O presidente da Associação dos Expostos e Intoxicados por Mercúrio Metálico, Valdivino dos Santos Rocha, disse que o projeto é positivo, mas está longe de resolver os problemas. “A redução das emissões melhora [a condição dos trabalhadores], mas, depois de 20 ou 30 anos, os problemas de saúde vão aparecer porque o mercúrio é cumulativo. O problema só se resolve se se eliminar de vez seu uso. Trabalhamos para acolher esses trabalhadores e encaminhar para o serviço de saúde, porque o diagnóstico não é fácil sem um protocolo”, disse.

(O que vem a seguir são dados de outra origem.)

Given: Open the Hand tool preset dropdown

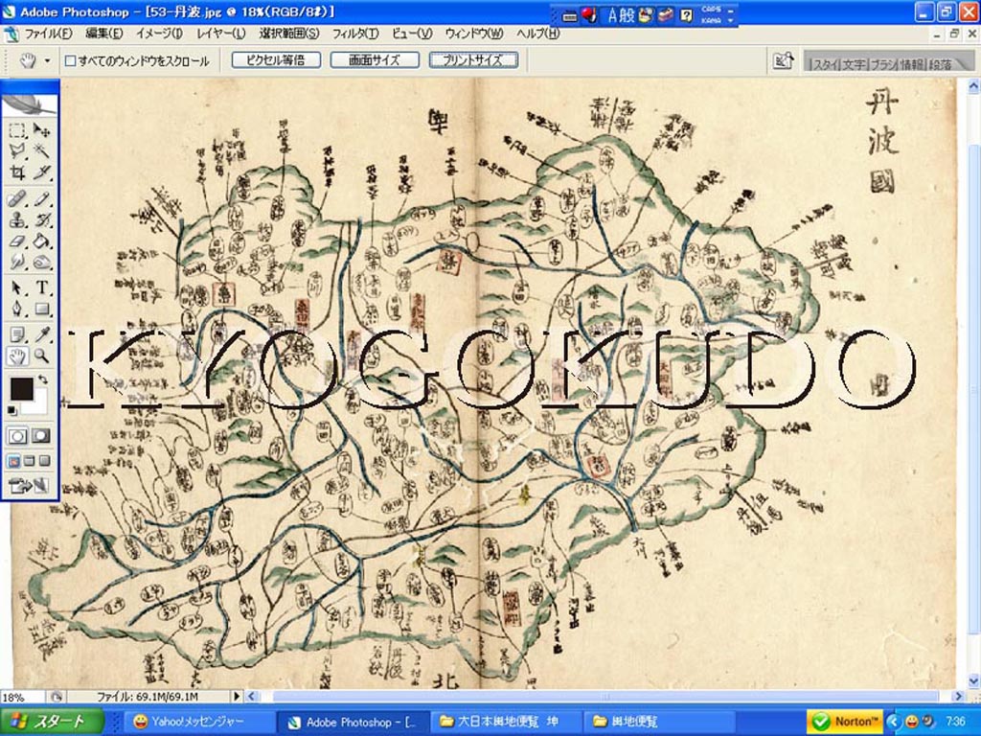Looking at the screenshot, I should [x=47, y=60].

Rocha trabalhou durante seis anos em uma fábrica de lâmpadas e há 20 anos foi aposentado por causa dos impactos da exposição à fumaça das caldeiras. Ele teve problemas de raciocínio, pressão alta, perda de dentes e problema crônico nos rins. “Sabíamos que fazia mal porque todo leigo sabe que mercúrio faz mal à saúde, mas não tínhamos noção da gravidade. Faltou orientação da empresa, porque eles também sabiam”, ressaltou.